[Stored items from a collection]

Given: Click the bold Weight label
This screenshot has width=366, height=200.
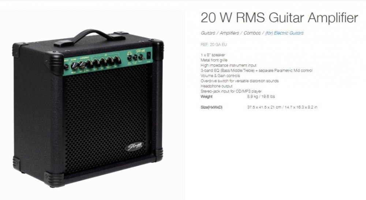Looking at the screenshot, I should [206, 96].
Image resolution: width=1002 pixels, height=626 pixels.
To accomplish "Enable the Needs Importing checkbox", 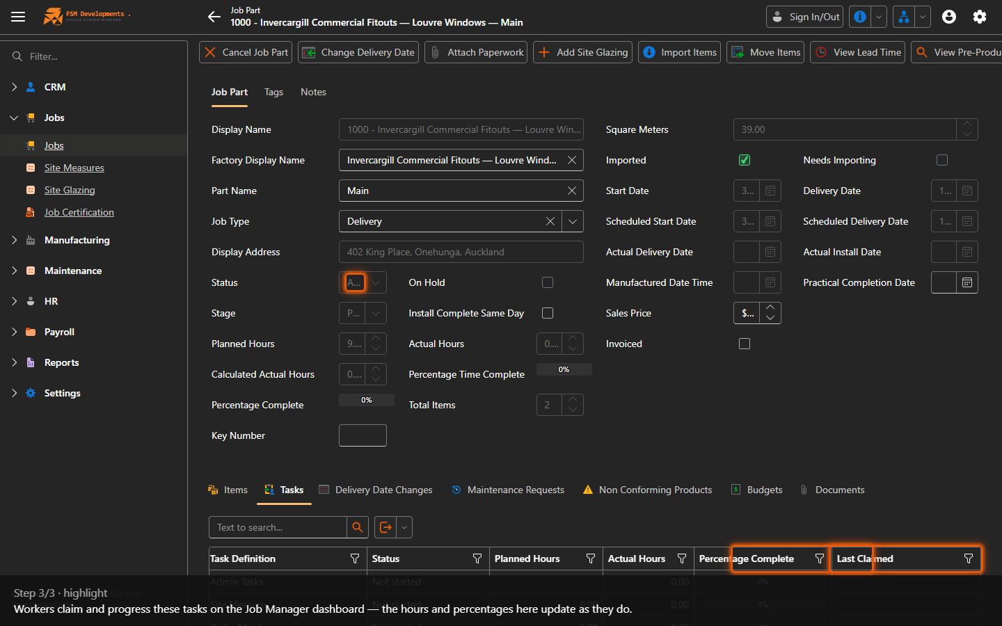I will click(x=942, y=160).
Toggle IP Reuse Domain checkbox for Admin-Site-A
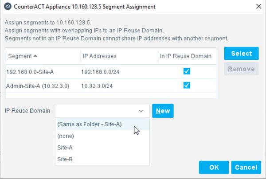Viewport: 266px width, 179px height. coord(187,84)
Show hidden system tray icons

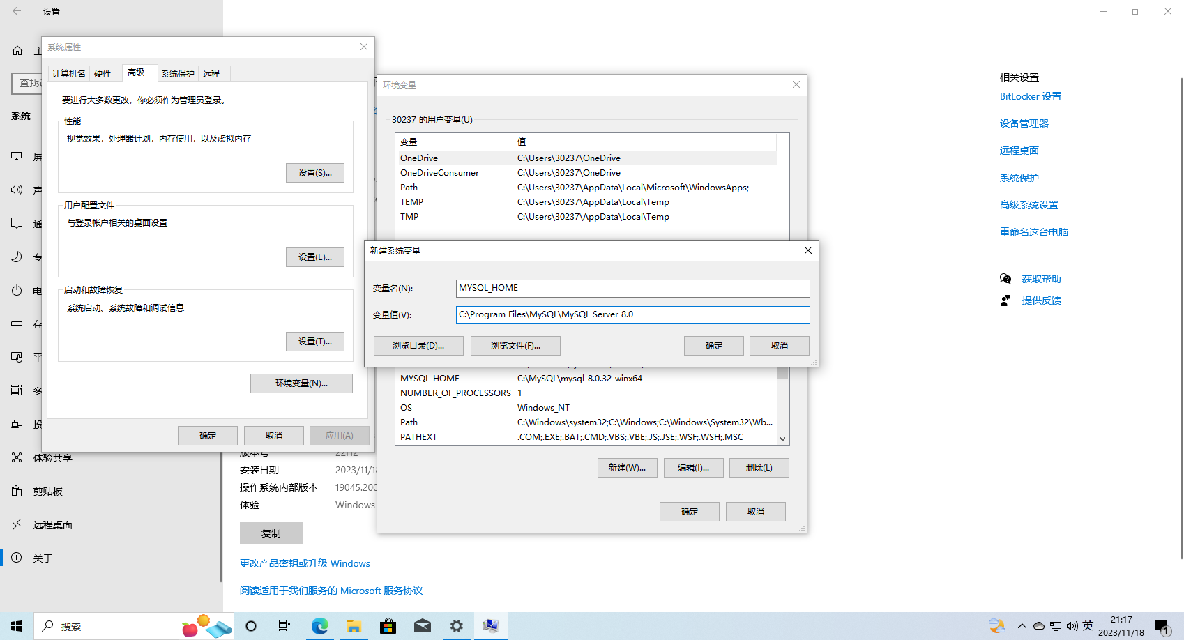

» **Given request**
Repeat the records word for word, from the line containing "Toggle IP Reuse" through the end of the records. Leave the pictures out.

» **Task output**
Toggle IP Reuse Domain checkbox for Admin-Site-A
Viewport: 266px width, 179px height. coord(187,84)
Show hidden system tray icons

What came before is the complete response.